[Stored data]
════════
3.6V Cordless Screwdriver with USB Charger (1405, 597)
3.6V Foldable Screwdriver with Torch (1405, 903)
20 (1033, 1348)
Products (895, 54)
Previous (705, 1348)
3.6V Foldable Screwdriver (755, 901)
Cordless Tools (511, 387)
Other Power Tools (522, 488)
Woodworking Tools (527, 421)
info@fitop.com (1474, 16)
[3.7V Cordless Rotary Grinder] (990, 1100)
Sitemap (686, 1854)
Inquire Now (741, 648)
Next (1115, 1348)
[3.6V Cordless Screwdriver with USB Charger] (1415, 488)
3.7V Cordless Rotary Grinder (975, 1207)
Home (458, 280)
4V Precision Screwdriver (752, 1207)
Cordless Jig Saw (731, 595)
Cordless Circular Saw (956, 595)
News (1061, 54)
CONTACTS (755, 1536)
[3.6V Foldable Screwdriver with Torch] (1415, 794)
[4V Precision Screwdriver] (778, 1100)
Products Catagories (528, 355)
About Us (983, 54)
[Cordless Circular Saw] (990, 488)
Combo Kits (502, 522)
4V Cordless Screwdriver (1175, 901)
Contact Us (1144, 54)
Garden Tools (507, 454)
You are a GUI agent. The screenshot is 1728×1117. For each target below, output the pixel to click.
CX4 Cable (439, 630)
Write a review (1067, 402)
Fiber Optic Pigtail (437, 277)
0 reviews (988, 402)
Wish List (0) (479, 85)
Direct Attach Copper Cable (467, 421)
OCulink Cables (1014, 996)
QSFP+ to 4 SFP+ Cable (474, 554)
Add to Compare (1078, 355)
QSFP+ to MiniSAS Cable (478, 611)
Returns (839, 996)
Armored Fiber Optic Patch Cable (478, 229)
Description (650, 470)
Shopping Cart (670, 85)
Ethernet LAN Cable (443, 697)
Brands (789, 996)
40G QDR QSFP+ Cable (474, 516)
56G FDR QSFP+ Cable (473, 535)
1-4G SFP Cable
════════
| REQUIRED WORK |
Exact copies of the lines from the one holding "Fiber Optic Pigtail (437, 277)" to the end of the entries are all that should be written.

| SOLUTION TO THE PROBLEM |
Fiber Optic Pigtail (437, 277)
0 reviews (988, 402)
Wish List (0) (479, 85)
Direct Attach Copper Cable (467, 421)
OCulink Cables (1014, 996)
QSFP+ to 4 SFP+ Cable (474, 554)
Add to Compare (1078, 355)
QSFP+ to MiniSAS Cable (478, 611)
Returns (839, 996)
Armored Fiber Optic Patch Cable (478, 229)
Description (650, 470)
Shopping Cart (670, 85)
Ethernet LAN Cable (443, 697)
Brands (789, 996)
40G QDR QSFP+ Cable (474, 516)
56G FDR QSFP+ Cable (473, 535)
1-4G SFP Cable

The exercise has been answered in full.